This performance is partly due to the improvement in the financial result of the operator after the repayment of his loans. The net margin, on the other hand, is in a slippery year.
Taqa Morocco confirms the solidity of its operational and financial fundamentals at the end of the third quarter of 2018, despite a context marked by rising energy costs as a result of the evolution of the purchase price of coal on the international market, coupled with the depreciation of the dollar dirham. The national electricity producer has thus managed to achieve a significant improvement in operational performance, taking advantage of the good performance of all units 1-6, whose overall availability rate increased by 3.5 points to 94.6%. .

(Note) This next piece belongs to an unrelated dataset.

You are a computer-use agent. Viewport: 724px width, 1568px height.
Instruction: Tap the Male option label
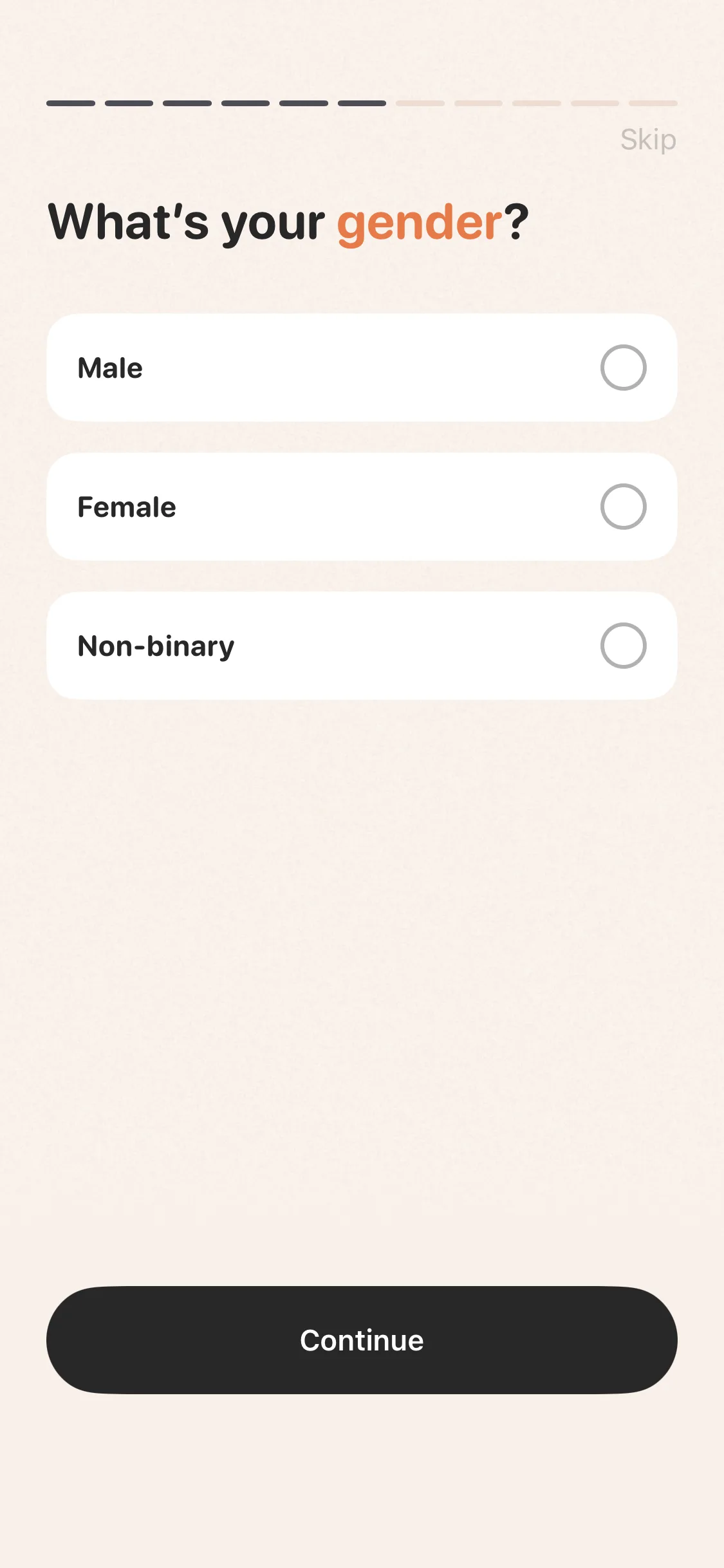tap(110, 368)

In detail, the availability rate of units 1-4 reached 93.8% compared to 91.8% in the same period in 2017, considering the completion of the minor revision of Unit 4 on 30 September 2018 and the major revision of Unit 3 at September 30, 2017, in accordance with the maintenance plan. As with Unit 6, which also saw a minor revision in 2017. The availability rate for Units 5 and 6 improved to 96.2%, compared with 89.7% on September 30, 2017. The result is a figure of consolidated business of 7.5% to 6.42 billion dirhams.
From an operational point of view, operating income was 1.99 billion dirhams, 2.4% higher than in the same period last year, reaping the group's ongoing efforts to optimize operating and maintenance costs. However, the operating margin decreased by 1.6 percentage points to 31% at the end of September 2018. Finally, net income, group share, increased by 4% to MAD 767 million, driven by improved financial results. as a result of lower interest expense on loans. Under these circumstances, its net consolidated margin is 0.5 to 16.2%. Consolidated net income, on the other hand, increased by 4% to over 1 billion dirhams, compared to the same period of the previous year.
In terms of its outlook, the group intends to implement the necessary actions to achieve its 2018 strategic goals, thanks to its efforts to optimize its availability, strong industrial fundamentals and the expertise of its teams. Moreover, the fourth quarter will be marked by the completion of the major Unit 2 revision for an estimated 42-day period, in line with the maintenance plan.